Text provided —
☆ ☆ ☆ ☆ ☆ ☆ ☆

The Study of Secretory Processes

Nerve cells, as well as hormone-producing cells and cells engaged in the host defence (like mast cells) secrete different agents. They are stored in vesicles enclosed by a membrane. When the cell is stimulated the vesicles move to the cell surface. The cell and vesicle membranes fuse and the agent is liberated. The mast cell secretes histamine and other agents that give rise to local inflammatory reactions. The cells of the adrenal medulla liberate the stress hormone adrenaline, and the beta cells in the pancreas insulin. Neher elucidated the secretory processes in these cell types through the development of a new technique which records the fusion of the vesicle(s) with the cell membrane. Neher realized that the electric properties of a cell would change if its surface area increased making it possible to record the actual secretory process. Through further developments of their sophisticated equipment the resolution finally permitted recording of each little vesicle fusing with the cell membrane.

Regulation of Ion Channel Function

Neher and Sakmann also used the electrode pipette to inject different agents into the cell, and they could thereby investigate the different steps in the secretory process within the cell itself (see above). In this way a number of cellular secretory mechanisms have been clarified such as the role of cyclic AMP (see Nobel Prize to Sutherland 1971) or calcium ions. For instance, we now have a better understanding of how the hormone levels in the blood are maintained at a certain level.

Also the basal mechanisms underlying the secretion of insulin have been identified. The level of blood glucose controls the level of glucose within the insulin-forming cell, which in turn regulates the level of the energy rich substance ATP. ATP acts directly on a particular type of ion channel which controls the electric membrane potential of the cell. The change of membrane potential then indirectly influences other ion channels, which permit calcium ions to pass into the cell. The calcium ions subsequently trigger the insulin secretion. In diabetes the insulin secretion is out of order. Certain drugs commonly used to stimulate insulin secretion in diabetes act directly on the ATP-controlled ion channels.

☆ ☆ ☆ ☆ ☆ ☆ ☆

Source material —
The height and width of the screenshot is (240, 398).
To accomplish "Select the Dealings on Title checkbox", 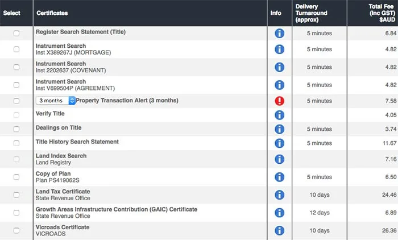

☆ ☆ ☆ ☆ ☆ ☆ ☆

Work instructions —
**A)** From the text on secretory processes, quote everything between "Also the basal" and "ATP-controlled ion channels.", inclusive.
**B)** Pick up the text on secretory processes and ion channels where it stops, and keep writing it.

Expected outputs —
**A)**
Also the basal mechanisms underlying the secretion of insulin have been identified. The level of blood glucose controls the level of glucose within the insulin-forming cell, which in turn regulates the level of the energy rich substance ATP. ATP acts directly on a particular type of ion channel which controls the electric membrane potential of the cell. The change of membrane potential then indirectly influences other ion channels, which permit calcium ions to pass into the cell. The calcium ions subsequently trigger the insulin secretion. In diabetes the insulin secretion is out of order. Certain drugs commonly used to stimulate insulin secretion in diabetes act directly on the ATP-controlled ion channels.

**B)**
Many other diseases depend entirely, or partially, on a defect regulation of ion channels, and a number of drugs act directly on ion channels. Many pathological mechanisms have been clarified during the eighties through ion channel studies, for instance cystic fibrosis (cloride ion channels), epilepsy (sodium and potassium ion channels), several cardio-vascular diseases (calcium ion channels), and neuro-muscular disorders like Lambert-Eatons disease (calcium ion channels). With the help of the technique of Neher and Sakmann it is now possible to tailormake drugs, to achieve an optimal effect on particular ion channels of importance in a given disease. Drugs against anxiety act for instance on certain inhibitory ionic channels in the brain. Alcohol, nicotine and other poisons act on yet other sets of ion channels.

In summary, Neher and Sakmann’s contributions have meant a revolution for the field of cell biology, for the understanding of different disease mechanisms, and opened a way to develop new and more specific drugs.